MULHERES FANTÁSTICAS – Clauder Arcanjo

A Mulher Galinha

— Minha vida não tem sido fácil, compadre. Não, não tem sido… Silêncio, ela vem vindo da feira.

— Oi, minha filha, quer ajuda?

— E você ajuda ninguém, seu…? Oi, compadre Cícero! Não tinha visto o senhor. Como vai a comadre Auxiliadora? E os meninos? Soube que Gustavinho, nosso afilhado, está se revelando um bom músico. É verdade?

— Bom dia, comadre Maroca. Sim, parece que o menino puxou a veia artística do Bastião, seu avô materno, anda sempre agarrado com a sanfona. Bem, eu estava aqui a prosear com o compadre Gumercindo. Fazia dias que eu não aparecia, porque Auxiliadora andou sofrendo com uma enxaqueca daquelas. Não me deixou sair de casa, trancada no quarto escuro, sempre a me pedir chás e atenção.

— Marido bom, compadre, é assim mesmo! E não… — mal proferiu tais palavras, Maroca jogou as coisas da feira sobre a mesa da cozinha, não sem antes lançar um olhar de fúria sobre o esposo.

Gumercindo enfiou os olhos no piso, a catar escolhos invisíveis. O silêncio tangeu a conversa para longe, e os compadres se despediram, mais com gestos de que com palavreado.

— Volte sempre, compadre, a casa é sua! — arrematou Maroca, quando os dois amigos já se encontravam no portão da rua.

— Viu? Não tem sido fácil, compadre. Não, não tem sido…

— De noite, no bar do Edir, quero continuar nossa prosa. Depois da novena.

— Sim, vou ver se escapo. Até lá.

 

***

 

— Ela, de noite, se deita, faz um ninho na cama. Antes me bota para fora do quarto. Vou dormir na sala. Todas as noites. Quando o dia amanhece, compadre Cícero, lá está ele, entre os nossos lençóis: redondo, branco… um ovo.

— Mas, compadre, um ovo? — inquietou-se Cícero.

— Eu, nas primeiras vezes, pensava que fosse alguma mania dela. Sei lá, dormir com um entre os lençóis. Depois, Cícero, dei para perceber que não. Toda manhã era um ovo novo. E, o pior, depois de um certo tempo, a danada da mulher ficou choca. Você sabe como é uma galinha choca, não sabe? — ao falar, uma lágrima escorreu na face trêmula. — Meu sofrimento, compadre, tem sido grande. Ninguém desconfia de nada, guardo tal segredo, tudo, tudo, aqui no meu peito.

— Ô, meu compadre!

— E haja malquerença sobre mim, palavrões, achincalhes, sem falar nas surras. Com cabo de vassoura, com a tranca da porta, com a bolsa. Enfim, com tudo que ela vê nas mãos.

— Ô, meu compadre!

— Minha vida não tem sido fácil, compadre. Não, não tem sido…
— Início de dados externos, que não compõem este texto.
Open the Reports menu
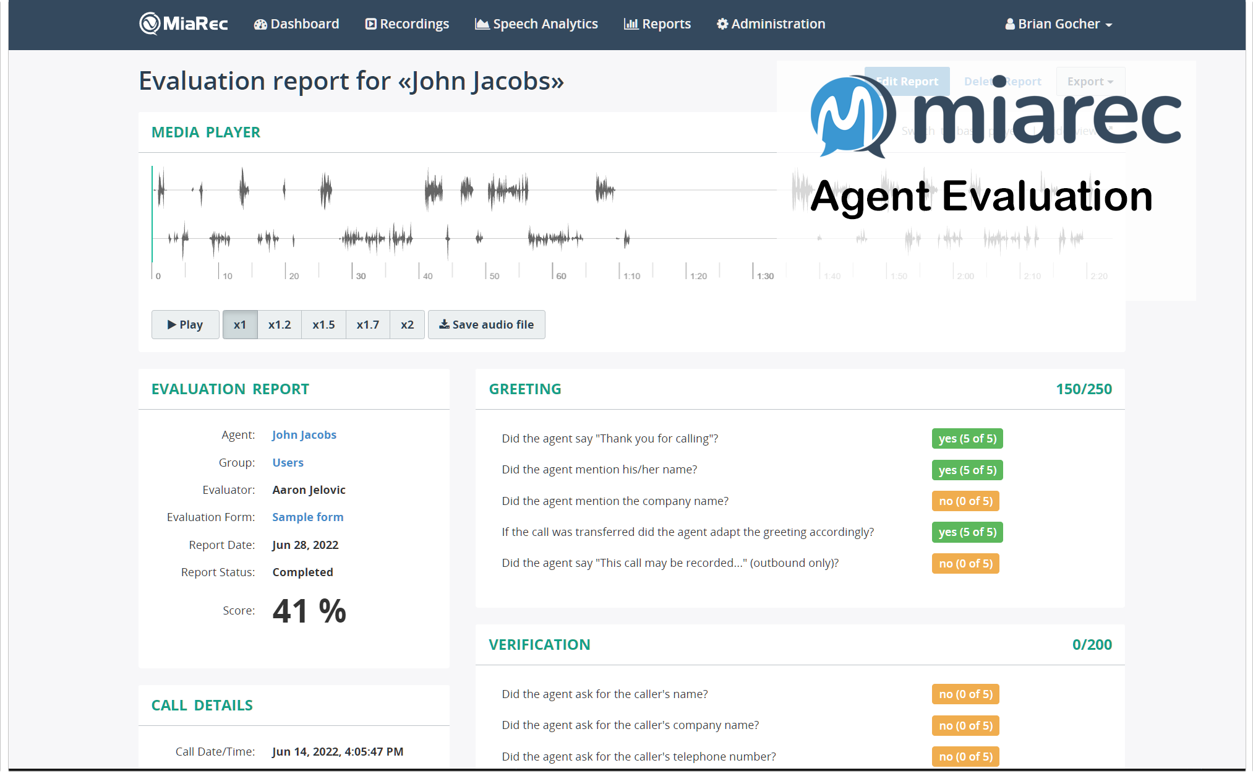 [657, 24]
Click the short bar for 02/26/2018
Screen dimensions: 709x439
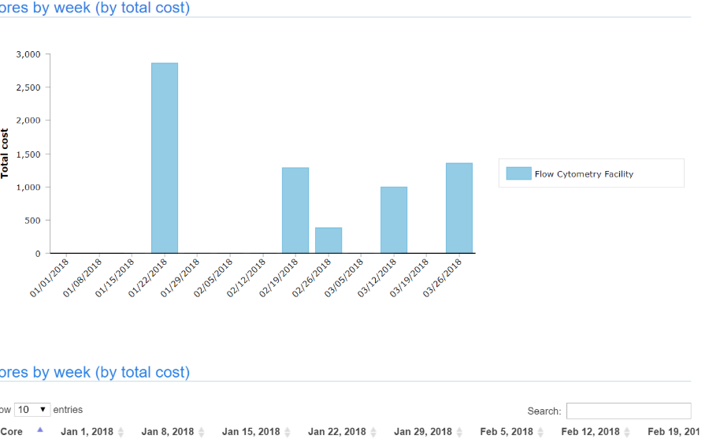(329, 240)
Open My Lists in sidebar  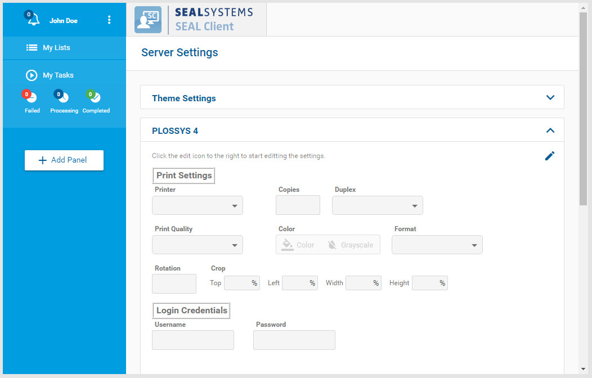click(56, 48)
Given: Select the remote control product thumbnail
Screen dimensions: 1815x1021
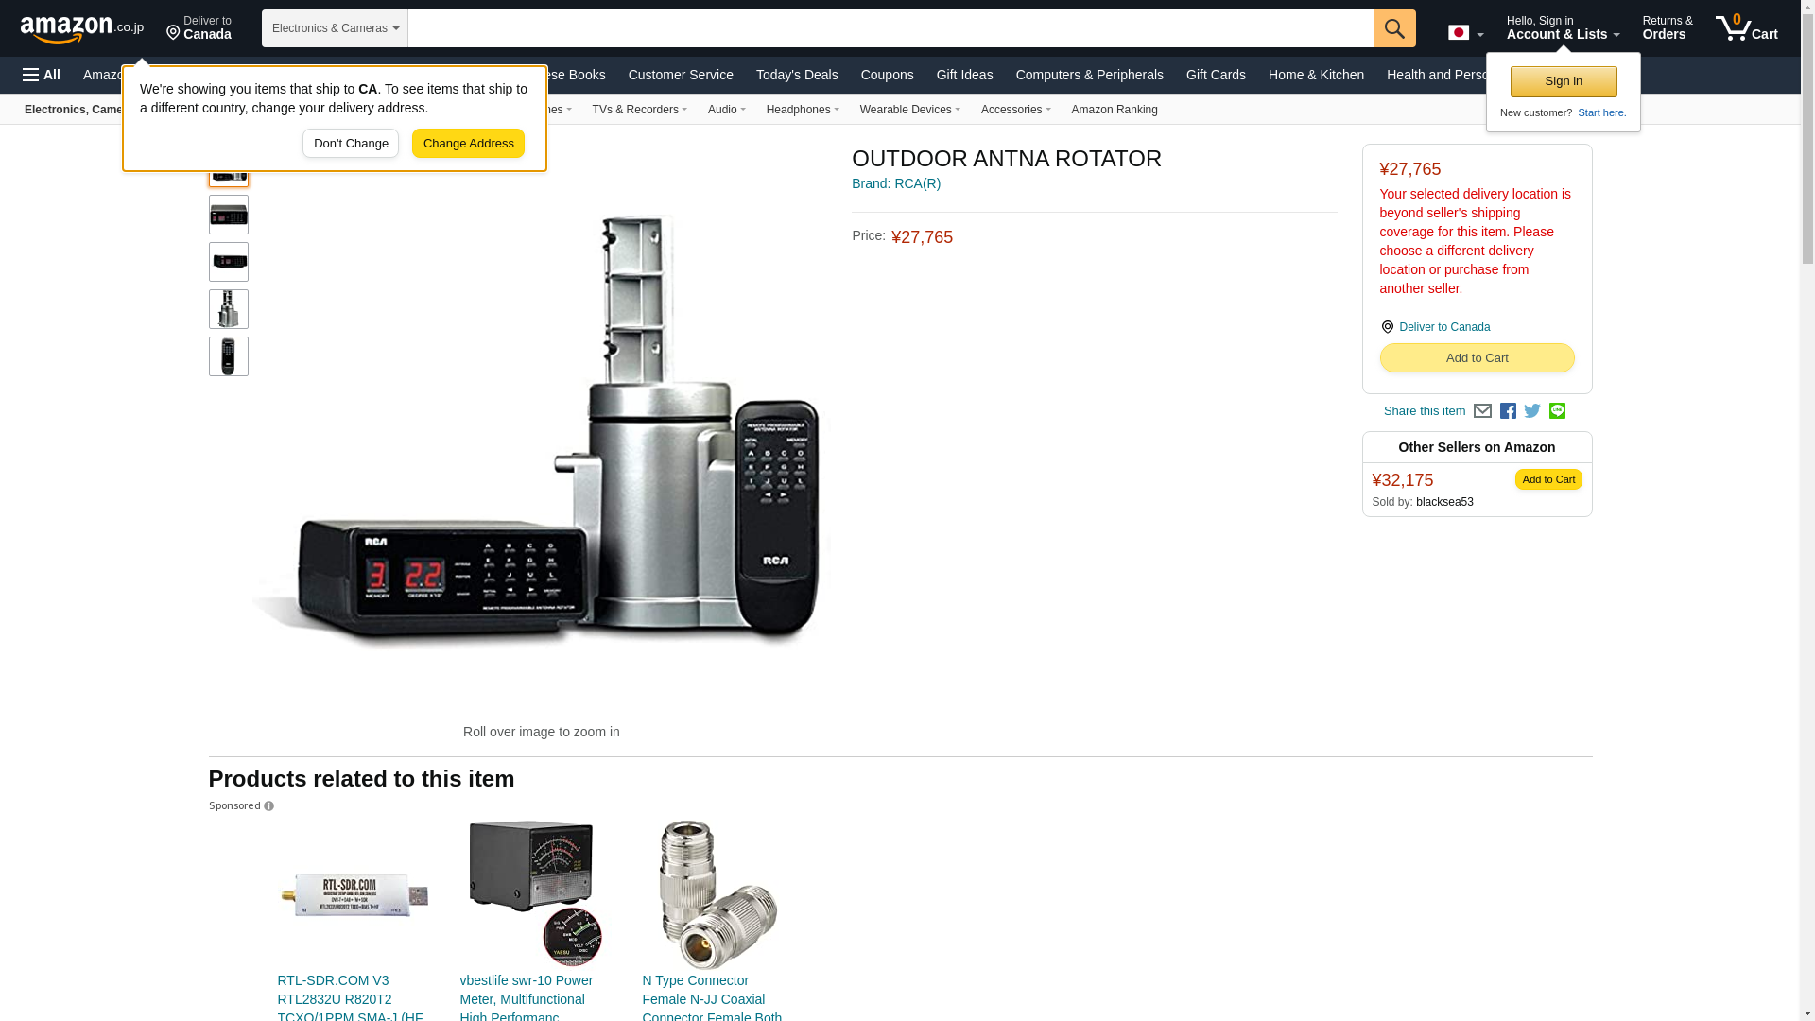Looking at the screenshot, I should (x=229, y=356).
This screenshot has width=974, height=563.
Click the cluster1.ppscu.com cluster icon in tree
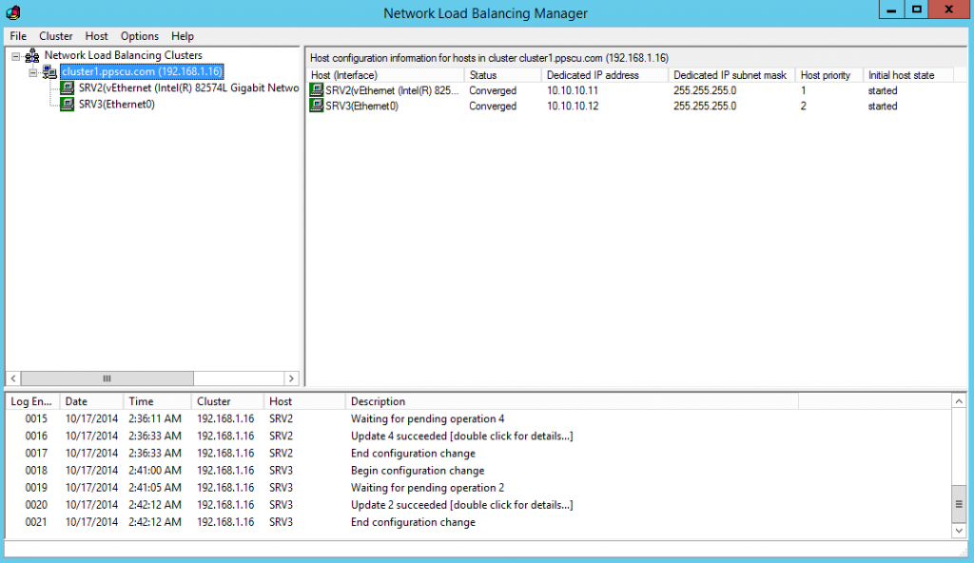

— Ô, meu compadre, pensando aqui comigo, sabe, vou lhe dar um conselho. Chegue aqui para mais perto — e Cícero lhe soprou algo ao pé do ouvido.

Pagaram as pingas e saíram.

 

***

 

No outro dia, logo cedo na Pedra do Mercado, os comentários em Licânia é que a alvorada foi anunciada por Gumercindo. No alto da tamarineira, na frente da sua casa.

— Dizem que, em seguida, ele desceu, ciscou e cacarejou no jardim da casa; para, logo depois, entrar no quarto, quebrando o choco de Maroca a cantar de galo.